Activity:
Beginning at the line that holds "Hem (15, 44)", transcribe each line exactly through the end of the records, and leave any pictures out.

Stored items:
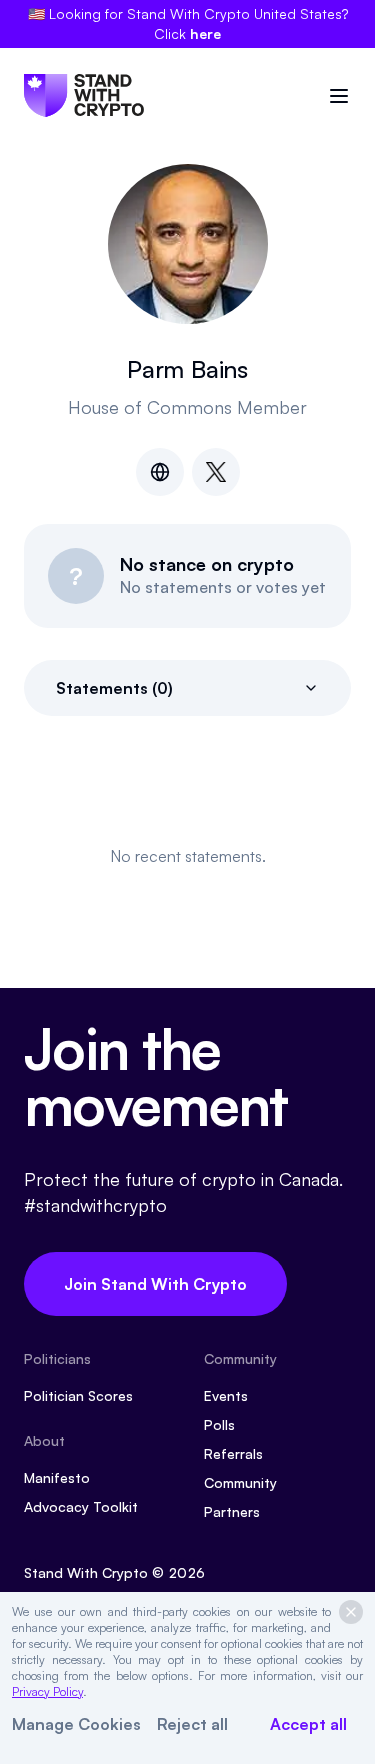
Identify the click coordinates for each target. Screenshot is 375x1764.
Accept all (308, 1724)
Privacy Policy (47, 1691)
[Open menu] (339, 96)
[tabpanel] (187, 856)
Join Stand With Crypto (155, 1284)
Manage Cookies (76, 1724)
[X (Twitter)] (216, 472)
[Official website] (160, 472)
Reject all (192, 1724)
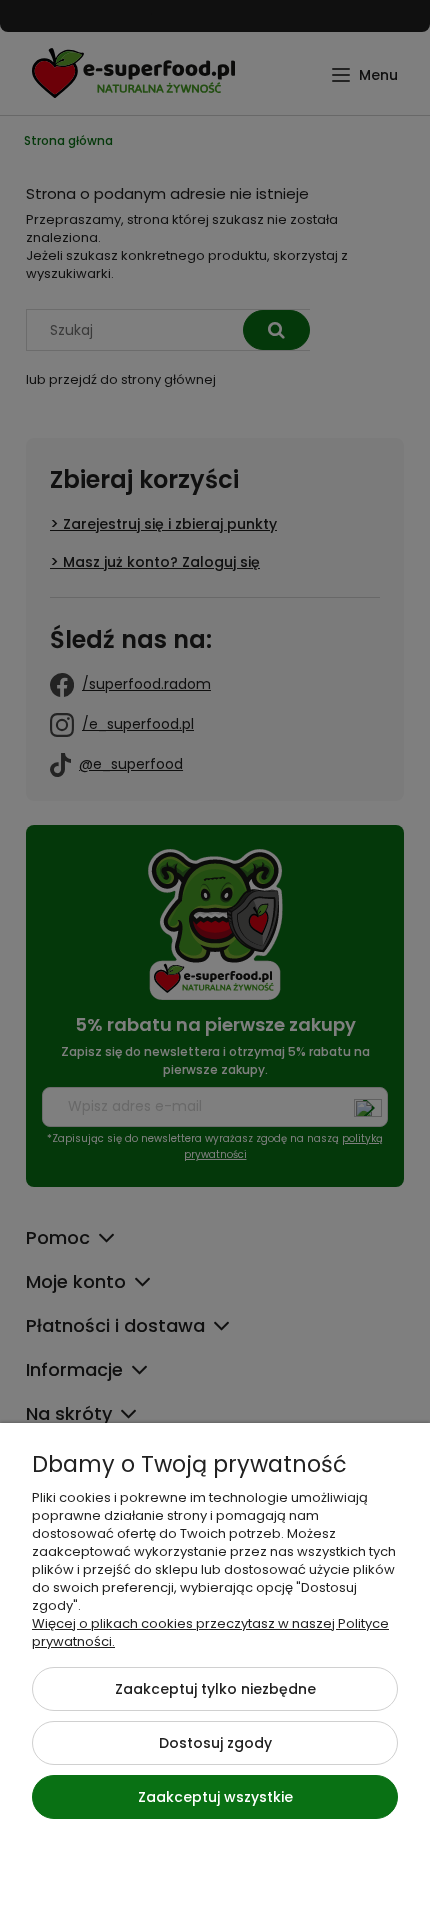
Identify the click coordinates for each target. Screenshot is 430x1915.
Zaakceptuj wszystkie (215, 1797)
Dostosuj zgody (215, 1743)
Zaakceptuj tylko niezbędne (215, 1689)
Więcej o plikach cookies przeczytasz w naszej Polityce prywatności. (210, 1632)
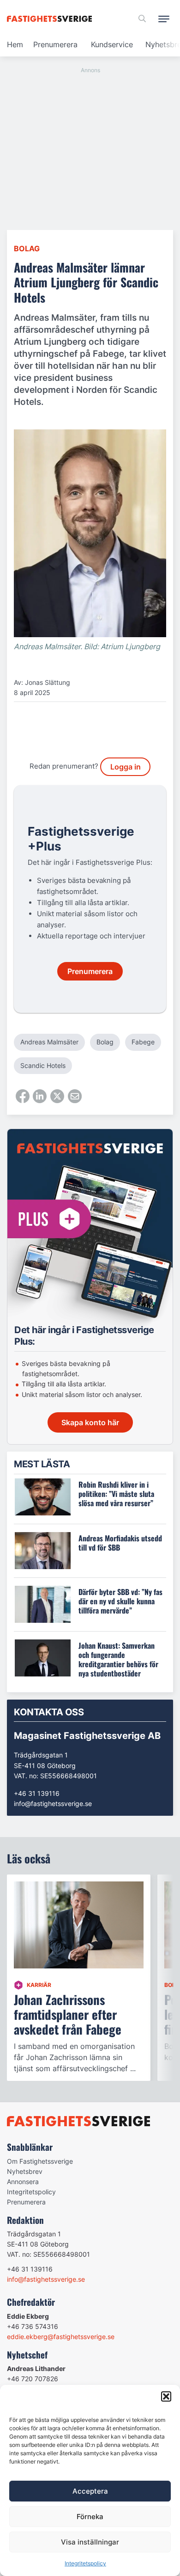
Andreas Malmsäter (49, 1042)
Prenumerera (55, 44)
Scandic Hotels (43, 1065)
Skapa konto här (90, 1422)
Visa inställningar (90, 2542)
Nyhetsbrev (24, 2171)
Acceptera (90, 2491)
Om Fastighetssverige (40, 2161)
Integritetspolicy (85, 2563)
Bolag (27, 248)
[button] (166, 2396)
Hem (15, 44)
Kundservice (112, 44)
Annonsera (23, 2181)
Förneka (90, 2516)
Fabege (143, 1042)
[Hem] (51, 19)
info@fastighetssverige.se (53, 1803)
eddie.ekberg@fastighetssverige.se (60, 2336)
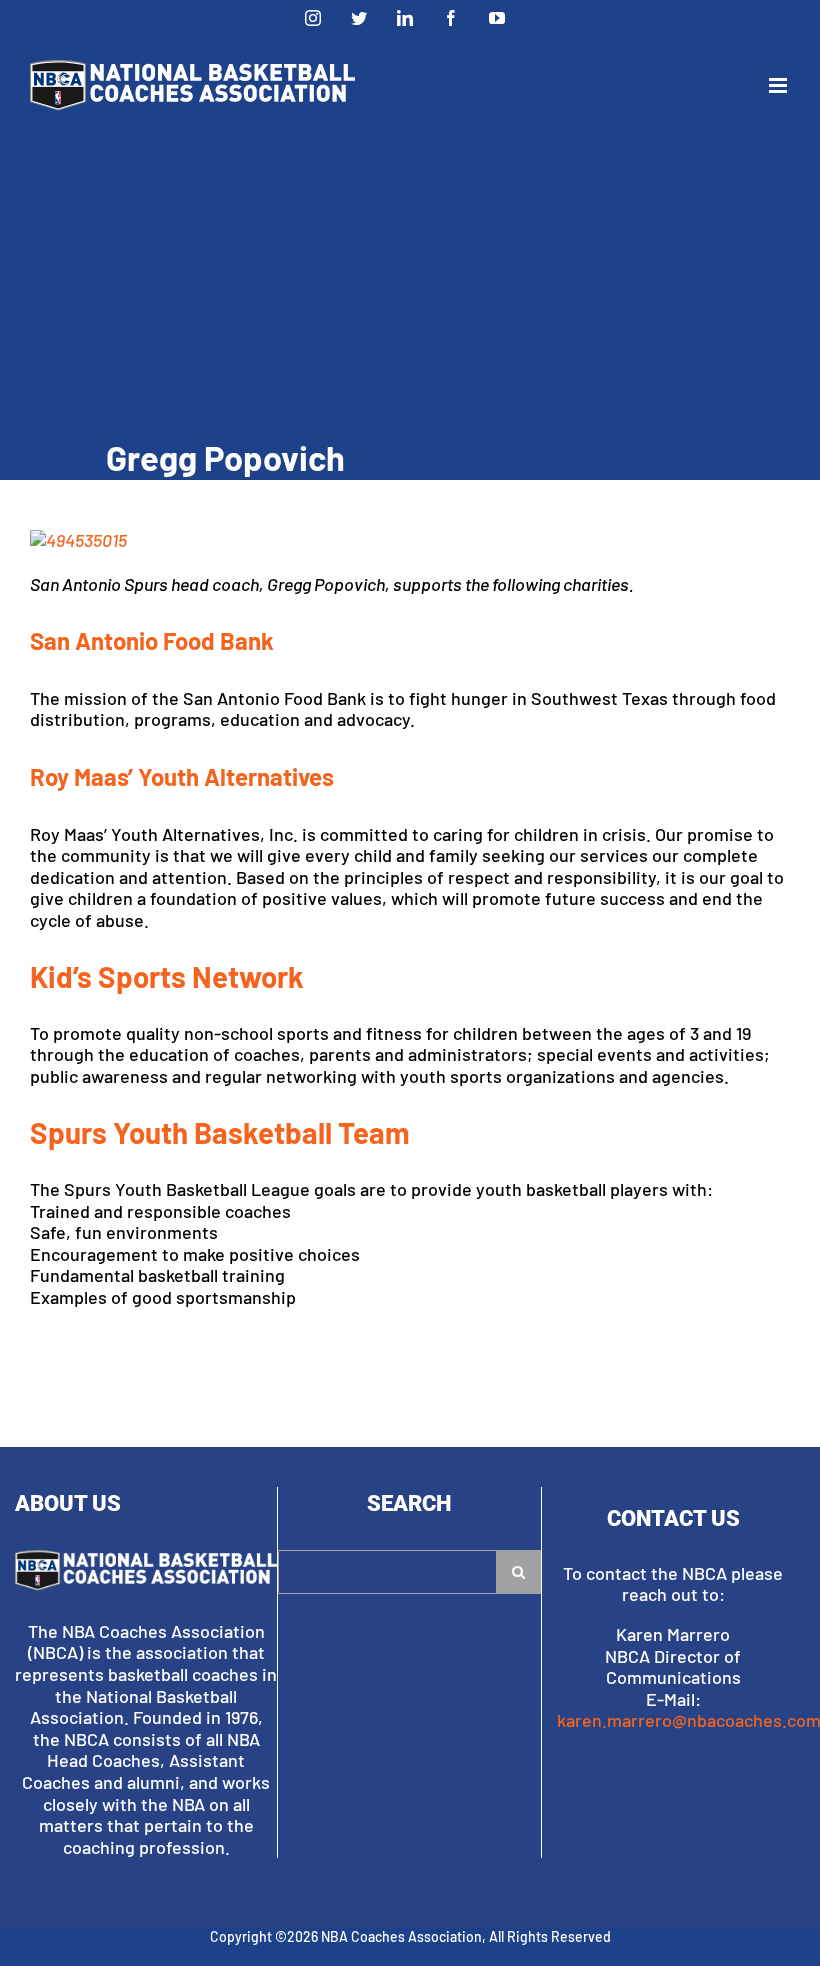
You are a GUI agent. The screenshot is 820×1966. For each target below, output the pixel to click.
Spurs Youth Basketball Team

Your response:
Hem (15, 44)
Kundservice (112, 44)
Annonsera (23, 2181)
Förneka (90, 2516)
Fabege (143, 1042)
[Hem] (51, 19)
info@fastighetssverige.se (53, 1803)
eddie.ekberg@fastighetssverige.se (60, 2336)
You are a GUI agent. The screenshot is 820×1966. For each target below, output the pixel to click.
Spurs Youth Basketball Team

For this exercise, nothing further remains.